The top leadership of the PML-N failed to convince Asif Ali Zardari to boycott the 2018 general elections. Zardari was of the view they ought not leave the political field open and uncontested. He cited the PPP’s boycott of elections in 1985 that they still regretted.
The matter was brought to the leadership of the PDM, but tables couldn’t be turned, and the consensus regarding contesting the elections prevailed.
After that, the PML-N had a huddle to discuss whether to boycott the elections or not in their individual capacity. They knew for sure that they wouldn’t be allowed to win. They had cogent evidence that neither the establishment nor the courts were ready to listen to them. They feared all out doom. Despite all the odds against them, the ‘doves’ dominated the ‘hawks’ and the party agreed to contest the elections.
That was the decisive step that finally unleashed what was enacted before, during and after the 2018 general elections. Wholesale rigging in the elections, and massive tinkering with the results put the PML-N on second step of the electoral podium.
The PDM raised hue and cry over the rigged elections. They protested. But again, they wasted another opportunity to bring to a halt the onslaught of the Project Imran juggernaut. They eagerly entered the national and provincial assemblies. They even created for themselves false comfort in the shape of a parliamentary commission to inquire into rigging in the elections. The commission has not met even once.
A boycott of the elections from PML-N would likely have failed Project Imran from being operational and achieving its goals. However, political parties have their own axe to grind, and their ambitions and politics revolve around their focus on remaining connected with the center of the state.
Then the juggernaut did what it could. The steamroller flattened whatever came in its way. The economy was ruined. Foreign relations suffered immeasurably. The media corrupted deeply. The literal fabric of the society torn asunder.
Hatred, vengefulness and persecution dominated. Finally, the three and a half-year rule of the Project Imran not only miserably collapsed under its own lumbering weight, it also exposed the establishment and the higher courts of Pakistan to an unimaginable ignominy also.
It may safely be conjectured that its own internal discord forced the establishment to abandon Project Imran halfway and admit tactical defeat. Otherwise there is every reason to believe that it would have continued for over a decade.
The PDM was made aware of it. As the PM were in complete desperation, this news offered them some reprieve. They were ready to go as if they had been waiting in the wings all along, and initiated a no-confidence-move against the Imran Khan government in the National Assembly that succeeded after a tense interlude.
Thus, Project Imran stands discarded, but not orphaned and abandoned. There are yet many fathers who want it to continue and succeed. It seems they are prepared to pay any price, up to and including the survival of the state, but they will not allow the PML-N to make a comeback.
Almost a year has passed now, but the PDM coalition government is yet on tenterhooks regarding its own fate. Nothing good is coming out of it, especially for its own self. The economy is irretrievably tanking. That’s the end result of PML-N’s and PPPP’s politics of complicity with the establishment.

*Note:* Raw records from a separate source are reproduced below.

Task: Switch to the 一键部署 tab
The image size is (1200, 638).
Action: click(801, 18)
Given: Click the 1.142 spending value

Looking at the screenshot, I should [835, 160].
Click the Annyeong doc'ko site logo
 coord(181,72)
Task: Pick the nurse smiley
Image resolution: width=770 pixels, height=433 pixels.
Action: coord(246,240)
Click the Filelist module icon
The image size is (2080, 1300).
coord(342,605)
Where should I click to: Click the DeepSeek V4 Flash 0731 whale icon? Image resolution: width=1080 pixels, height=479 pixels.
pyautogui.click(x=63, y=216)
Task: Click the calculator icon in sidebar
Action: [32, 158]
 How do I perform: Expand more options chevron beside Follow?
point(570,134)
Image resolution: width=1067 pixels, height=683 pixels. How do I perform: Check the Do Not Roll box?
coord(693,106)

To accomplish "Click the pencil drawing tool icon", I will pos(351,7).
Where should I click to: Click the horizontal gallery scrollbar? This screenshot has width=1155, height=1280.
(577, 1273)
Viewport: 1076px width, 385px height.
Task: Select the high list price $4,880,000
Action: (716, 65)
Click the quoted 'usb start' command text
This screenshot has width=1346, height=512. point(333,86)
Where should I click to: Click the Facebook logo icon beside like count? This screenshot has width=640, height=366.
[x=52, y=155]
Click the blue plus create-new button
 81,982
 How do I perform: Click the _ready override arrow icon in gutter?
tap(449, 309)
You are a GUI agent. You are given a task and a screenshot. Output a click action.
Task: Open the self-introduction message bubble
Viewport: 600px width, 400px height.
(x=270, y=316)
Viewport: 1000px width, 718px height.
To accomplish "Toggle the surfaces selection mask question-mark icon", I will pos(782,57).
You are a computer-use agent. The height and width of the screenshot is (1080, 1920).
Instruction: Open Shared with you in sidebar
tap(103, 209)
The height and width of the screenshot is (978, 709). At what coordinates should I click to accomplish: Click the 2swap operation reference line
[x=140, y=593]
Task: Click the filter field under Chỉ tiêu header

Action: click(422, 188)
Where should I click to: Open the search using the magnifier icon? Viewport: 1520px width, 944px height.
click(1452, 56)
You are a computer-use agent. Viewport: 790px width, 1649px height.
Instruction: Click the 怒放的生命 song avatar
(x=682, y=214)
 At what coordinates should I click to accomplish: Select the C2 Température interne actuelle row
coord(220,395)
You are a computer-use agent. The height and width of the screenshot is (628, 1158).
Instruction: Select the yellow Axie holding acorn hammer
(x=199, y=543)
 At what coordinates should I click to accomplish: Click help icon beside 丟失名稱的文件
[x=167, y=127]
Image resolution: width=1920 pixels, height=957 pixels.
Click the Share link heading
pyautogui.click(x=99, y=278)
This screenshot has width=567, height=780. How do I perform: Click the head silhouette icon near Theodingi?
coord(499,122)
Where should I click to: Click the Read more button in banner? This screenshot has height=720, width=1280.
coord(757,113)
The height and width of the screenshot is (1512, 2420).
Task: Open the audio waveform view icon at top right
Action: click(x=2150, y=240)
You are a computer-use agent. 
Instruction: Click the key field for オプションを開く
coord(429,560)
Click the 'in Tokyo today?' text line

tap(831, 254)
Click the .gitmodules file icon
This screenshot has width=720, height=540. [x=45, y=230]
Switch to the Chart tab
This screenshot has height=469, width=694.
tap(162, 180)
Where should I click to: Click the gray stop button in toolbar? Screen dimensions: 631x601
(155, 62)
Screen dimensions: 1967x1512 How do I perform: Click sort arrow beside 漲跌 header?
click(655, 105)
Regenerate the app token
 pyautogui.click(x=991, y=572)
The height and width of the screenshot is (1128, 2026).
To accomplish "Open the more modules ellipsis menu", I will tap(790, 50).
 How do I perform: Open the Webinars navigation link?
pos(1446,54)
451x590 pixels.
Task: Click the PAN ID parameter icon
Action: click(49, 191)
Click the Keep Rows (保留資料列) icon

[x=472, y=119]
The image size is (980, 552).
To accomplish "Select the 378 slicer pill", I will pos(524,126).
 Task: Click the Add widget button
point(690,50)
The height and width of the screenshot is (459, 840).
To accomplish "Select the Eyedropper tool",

By choosing not to boycott, and instead participating in the 2018 general elections, they deliberately did not make use of the opportunity to deliver a shock to the establishment. Had the PMLN and the PPPP boycotted the 2018 elections, the system would not have been able to afford that massive a shock and survive intact.
Now, as the brunt of Project Imran, the failing state economy, and disintegrating state institutions has to be borne by the PML-N, as it has the largest share in the federal government, there is an opportunity for the PDM, or the PML-N and the PPPP to administer much needed shock therapy to the system. Maybe the PML-N goes it alone.
The shock therapy is as follows. Leave the federal and provincial governments: the Prime and Chief Ministers, and members of all the cabinets, advisors ought to resign. They ought to keep away from politics for a certain period. They should allow the establishment and the courts to do what they want to do. Give them free reign. Let this be recorded as a protest. Only this will serve as adequate shock therapy to the system.
Sitting on the fence doesn’t mean you have accepted fate. Conduct an aggressive campaign to the effect that the system needs a reset, and you want that reset. Expose every department, every institution, and every individual who has helped rig the system.
To my mind, this looks like the last opportunity for the system to be reset from the inside. In case, the PDM, the PML-N and the PPPP, do not realize the urgency and the gravity and do not unite and do not decisively act to administer shock therapy to the system, tomorrow may be too late.
A reset means going back to the basics – strict rule of the Constitution and the law. The security of fundamental rights to each and every citizen. An open economy so that people are allowed to improve their lives. Reduce the size of the government and curtail its spending. Is that asking for too much?